> _Texte proposé_
Presque un quart de siècle s'est écoulé depuis la disparition du philosophe parisien Jean-Paul Sartre. Celui dont le Président de la République du moment osait faire écrire : "à la perception du devenir tragique de l'être humain, il répondait par une générosité d'allure dogmatique, mais authentiquement militante, et, en dépit du rejet de toutes catégories, singulièrement française" ; son Premier Ministre, M. Barre, renchérissait : "je salue une vie et une œuvre qui ont témoigné pour la liberté et pour la dignité de l'homme".
Quant au chef de l'opposition, candidat permanent à la Présidence de la République, il n'hésitait pas à affirmer que "Jean-Paul Sartre a été le pédagogue du demi-siècle. Il a donné aux hommes des moyens d'exister, des moyens de comprendre, des motifs de combattre. Il avait le savoir généreux et l'a mis au service des opprimés, des offensés. Il avait choisi son camp, celui de la justice et de la liberté, celui des asservis contre les maîtres". Voire ! Une telle unanimité dans la cécité donne quelque peu la nausée. Et cette foule immense qui accompagna le cercueil insultait en quelque sorte celle, fort lointaine, qui avait tenu à être jusqu'au bout fidèle à Victor Hugo - car elle ambitionnait de la singer.
Ces hommages unanimes s'adressaient à un "destructeur de l'âme", comme on a pu l'écrire à l'époque. En vérité tant d'aveuglement(s) témoigne(nt) du climat d'après-guerre, et de la féroce dictature qu'une certaine intelligentsia exerça - et continue, avec des bémols, à faire régner - sur le débat d'idées de ce pays. Et je songe à ce sévère jugement de Kléber Haedens : "Le pays de Sartre est celui des hôtels borgnes et des tentatives d'avortement. La beauté, la lumière, la fantaisie, la nature sont pour lui quelque chose d'intolérable".

> _Lignes de données_

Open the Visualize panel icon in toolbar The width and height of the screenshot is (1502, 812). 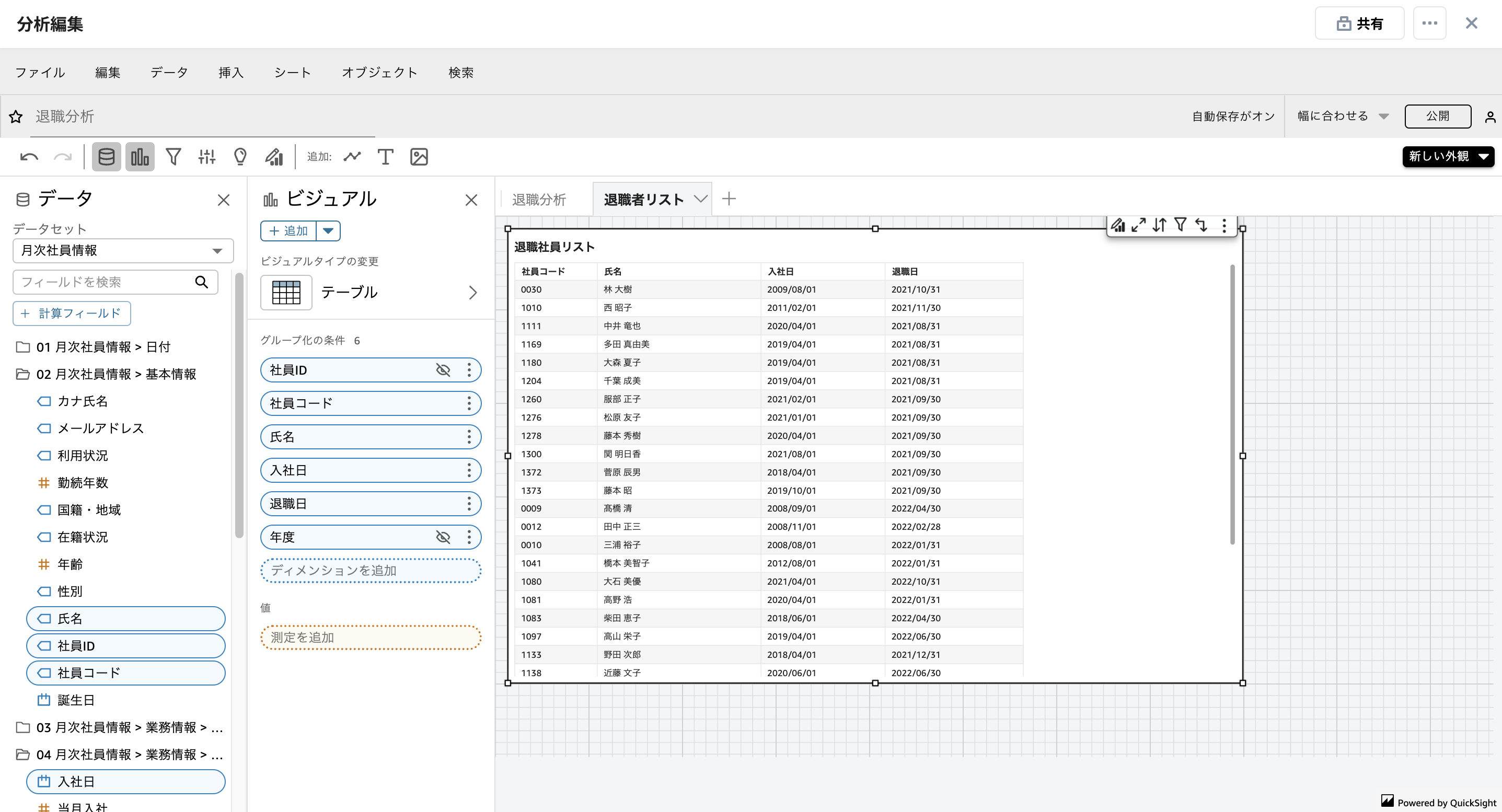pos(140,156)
--
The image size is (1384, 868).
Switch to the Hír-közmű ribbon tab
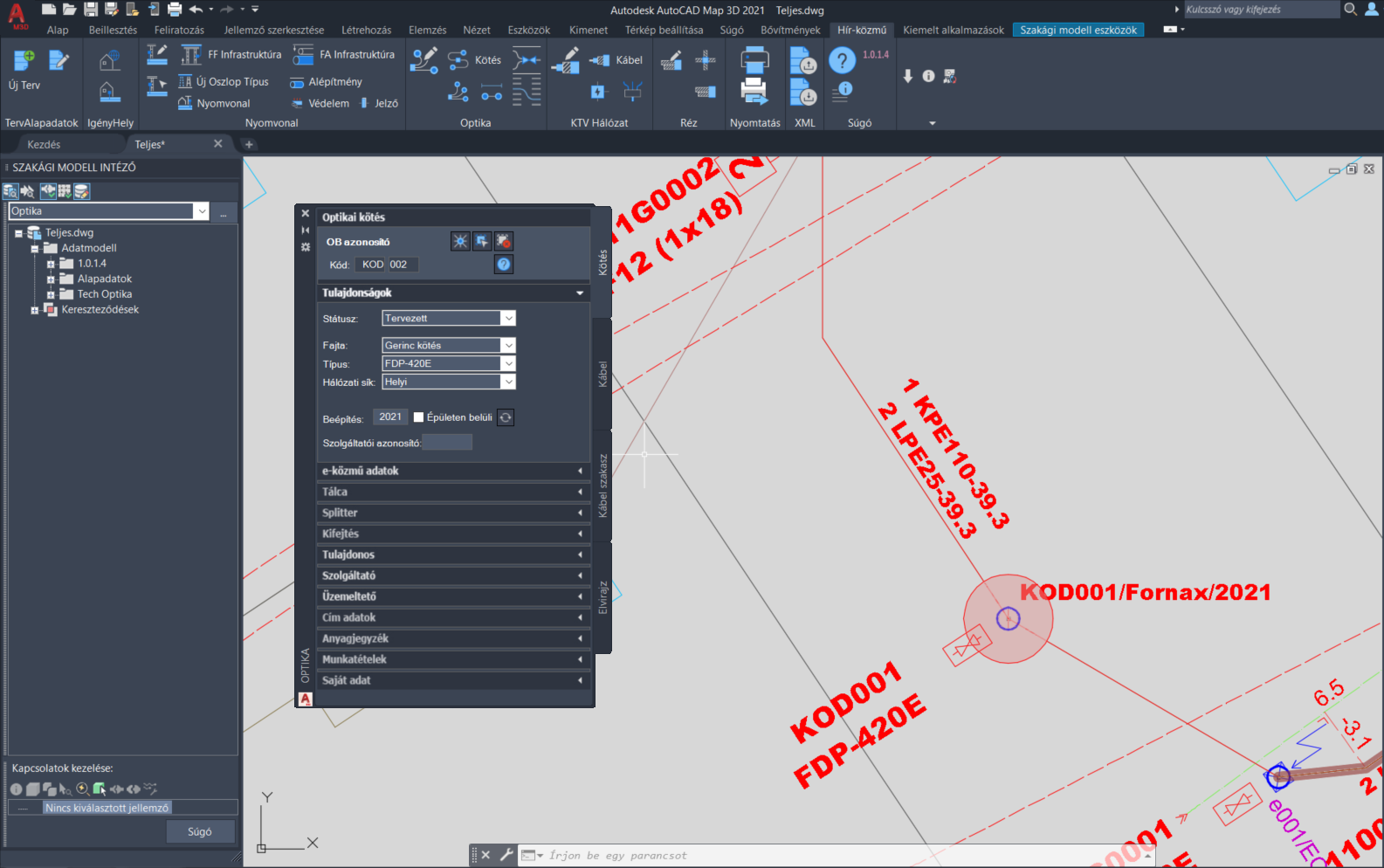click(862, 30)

> _Tâches proposées_
1. Répondez à ces questions sur le texte consacré à Sartre :
(a) Quel Premier ministre y est nommé ?
(b) D'après le chef de l'opposition, de quoi Sartre a-t-il été le pédagogue ?
(c) À qui le texte attribue-t-il le jugement sévère cité à la fin ?
2. Reprenez le texte consacré à Sartre après sa dernière phrase et poursuivez-le.

> _Réponses par tâche_
1.
(a) M. Barre.
(b) Du demi-siècle.
(c) À Kléber Haedens.

2.
J'ajoute, quitte à encourir le tollé, qu'un individu qui fait d'une ancienne maîtresse (A. Elkaïm) sa fille adoptive commet un inceste, même si c'est de façon symbolique. Je sais bien que, plus près de nous, Woody Allen a observé une attitude voisine. Mais ce n'est pas une justification a posteriori, ni un exemple à suivre !
Peut-être le temps est-il venu, au bout de vingt-quatre années, et sans être accusé de vouloir cracher sur une tombe, de revenir à une plus saine appréciation de l'action de celui qui avait déclaré : "un anticommuniste est un chien, je ne sortirai pas de là". Et pour essayer d'ouvrir les yeux - mais sans illusions, ici - de tous ceux pour qui il valait mieux "avoir tort avec Sartre que raison avec Aron"...
Raymond Aron ! En voilà un, de sacré grand esprit ! Il est parti dans la discrétion, comme il avait écrit dans la discrétion une douzaine (et davantage) d'ouvrages qui continuent à nous éclairer, alors que les productions de son collègue de l'École normale supérieure ne font que nous embourber...
Et quand je lis, dans les phrases d'hommages grotesques à force d'hyperboles : "témoignage pour la dignité de l'homme", ou encore "au service des opprimés et des offensés", je me demande ce que doivent penser toutes les jeunes filles paumées que le Castor passait en revue, avant de les refiler à Sartre "le pédagogue du demi-siècle", pour qu'il les déniaisât. L'une, au moins, a laissé son témoignage : il est édifiant ; les opprimé(e)s ne sont pas seulement chez Franz Fanon, il y en a aussi dans les chambres de bonnes du Ve arrondissement ! Et la pédophilie, le détournement de mineure, si l'on préfère, comme l'usage de la mescaline, sont des conduites toujours punies par la loi, sauf erreur.
Alors, après avoir mis en ligne, il y a pas mal de temps, un texte seulement souriant, dû à la plume si délicieusement persifleuse de Jean Amadou, en voici un, plutôt grinçant (j'émets des réserves sur la partie consacrée au Canard enchaîné) mais tellement plus proche de la réalité, publié au lendemain du décès du Prix Nobel 1964 de littérature.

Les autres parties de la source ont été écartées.